*** Opening of Extracted information ***
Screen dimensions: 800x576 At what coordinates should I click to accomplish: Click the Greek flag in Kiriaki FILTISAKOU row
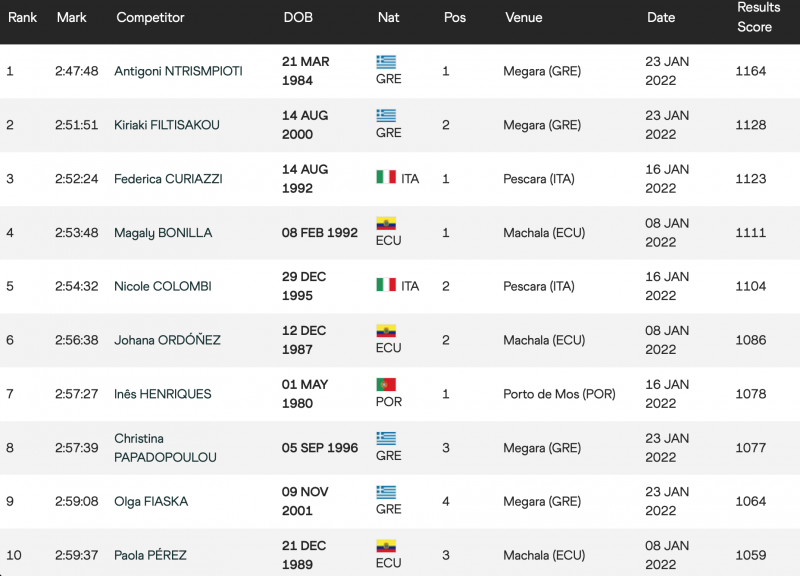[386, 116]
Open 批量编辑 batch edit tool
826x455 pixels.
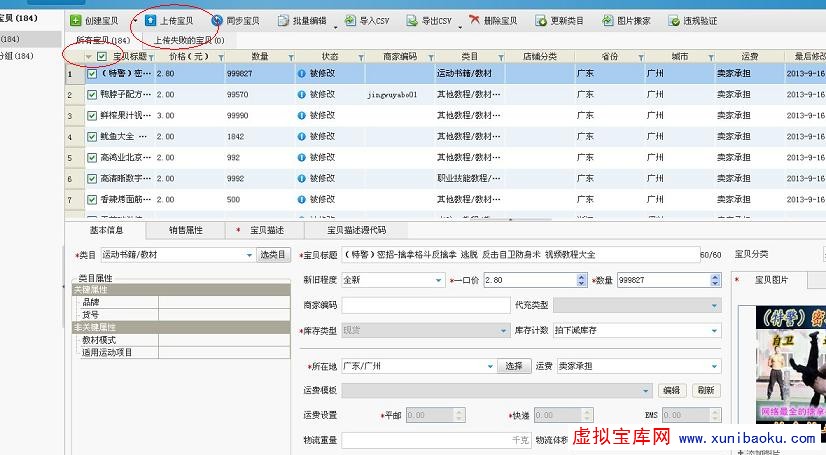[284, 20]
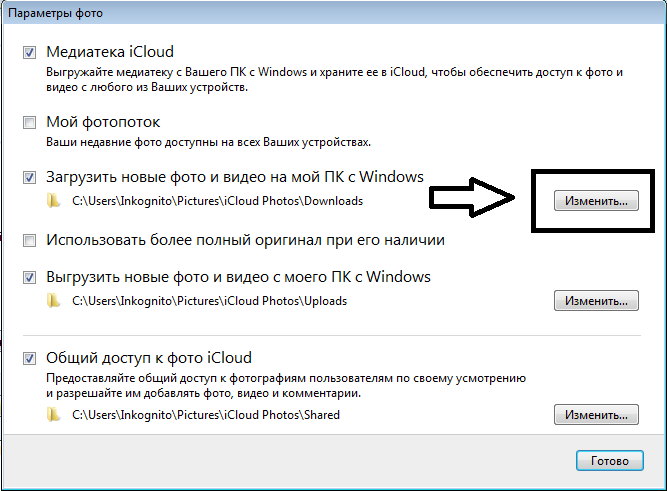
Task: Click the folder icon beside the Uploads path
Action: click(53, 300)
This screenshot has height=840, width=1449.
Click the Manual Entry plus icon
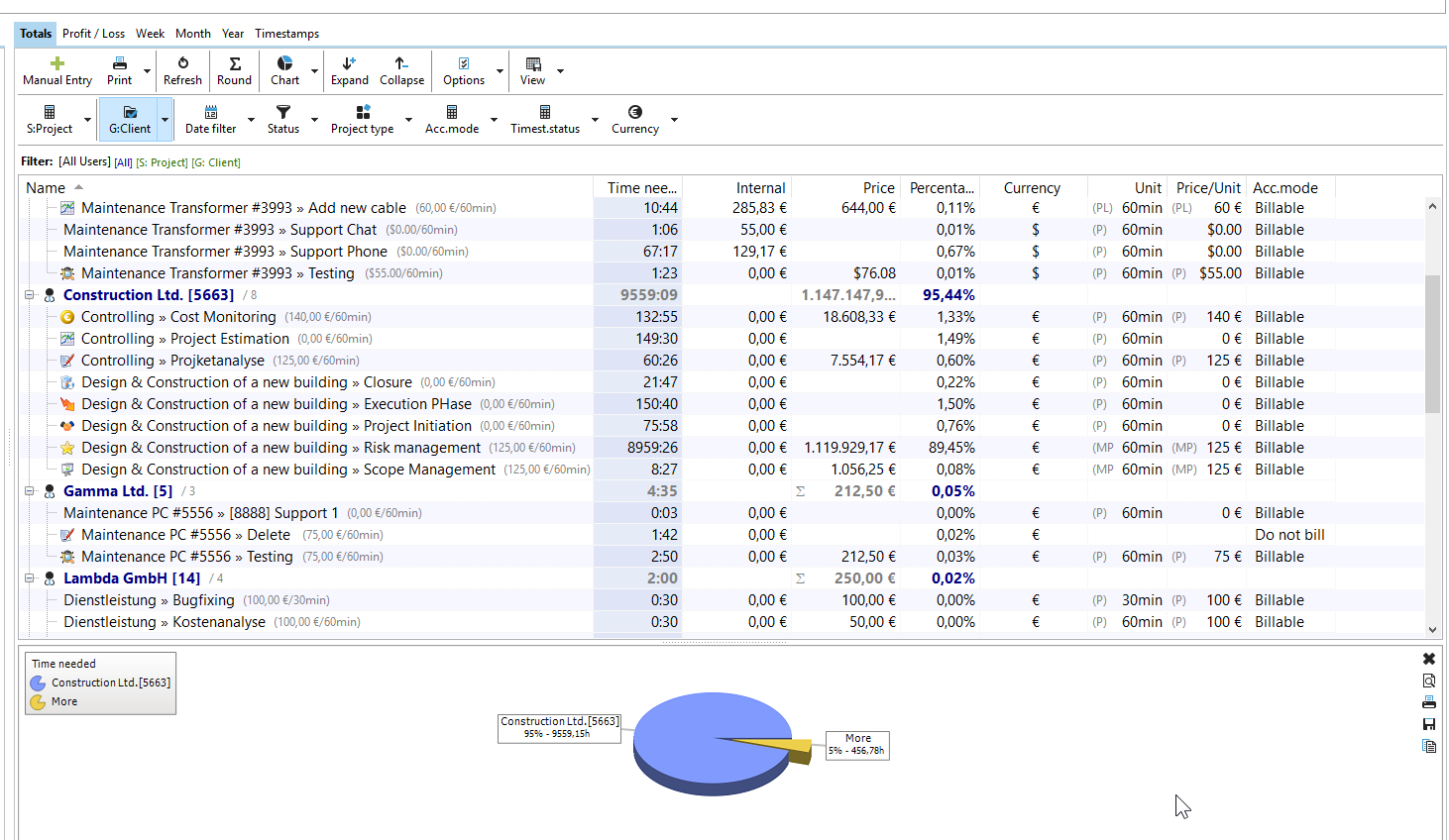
*** Close of Extracted information ***
*** Opening of Extracted information ***
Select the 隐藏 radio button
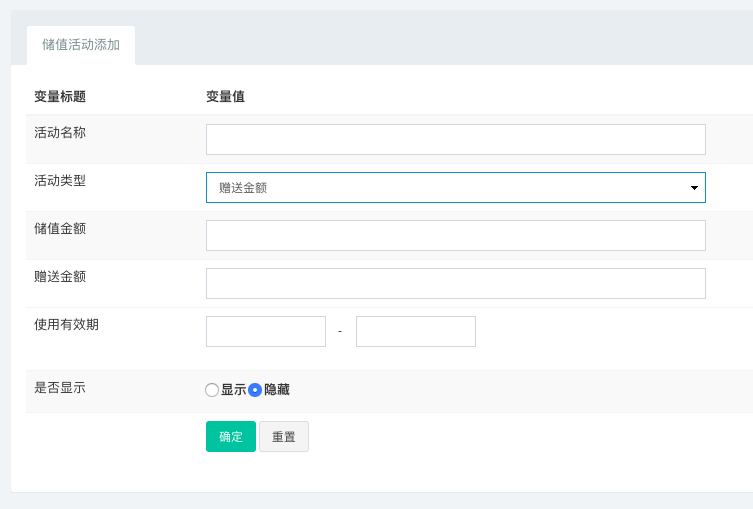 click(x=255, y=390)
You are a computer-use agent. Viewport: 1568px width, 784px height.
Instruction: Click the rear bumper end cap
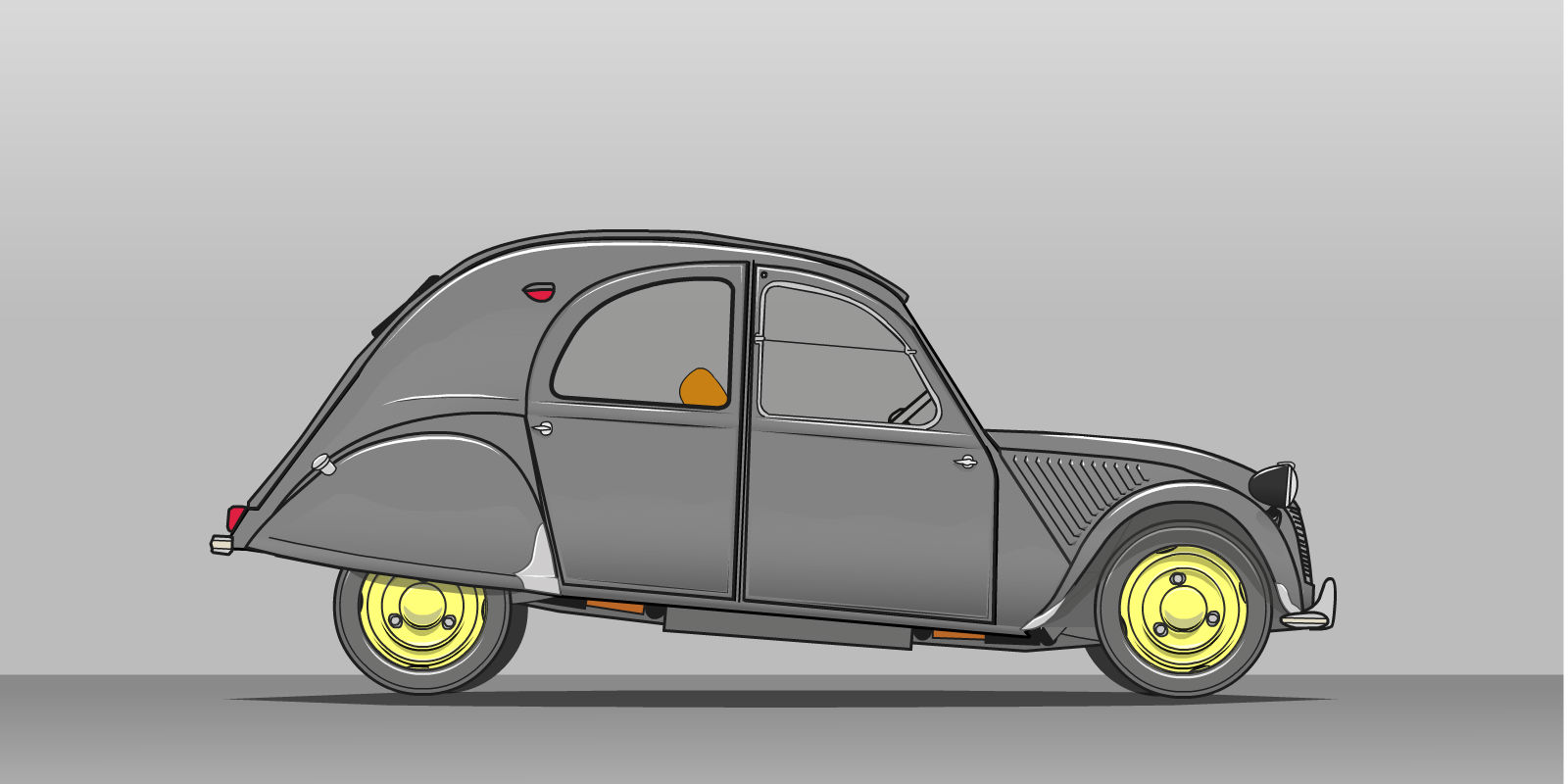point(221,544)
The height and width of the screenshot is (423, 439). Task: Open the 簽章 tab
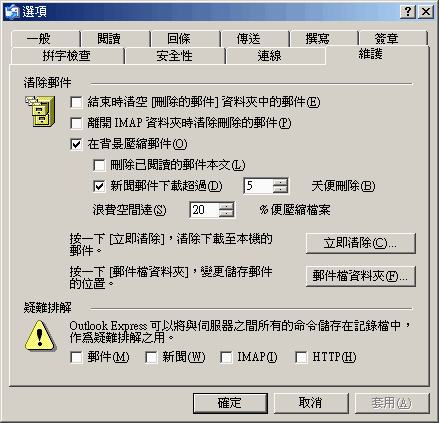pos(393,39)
*** Close of Extracted information ***
> **Description of the task**
When copying from the data above, begin at the line containing "Screen dimensions: 800x576" and end at the line containing "Click the Manual Entry plus icon"; return those lines exactly and leave all pictures behind.

> **Written answer**
Screen dimensions: 800x576 At what coordinates should I click to accomplish: Click the Greek flag in Kiriaki FILTISAKOU row
[386, 116]
Open 批量编辑 batch edit tool
826x455 pixels.
[284, 20]
Task: Click the folder icon beside the Uploads path
Action: click(53, 300)
This screenshot has height=840, width=1449.
Click the Manual Entry plus icon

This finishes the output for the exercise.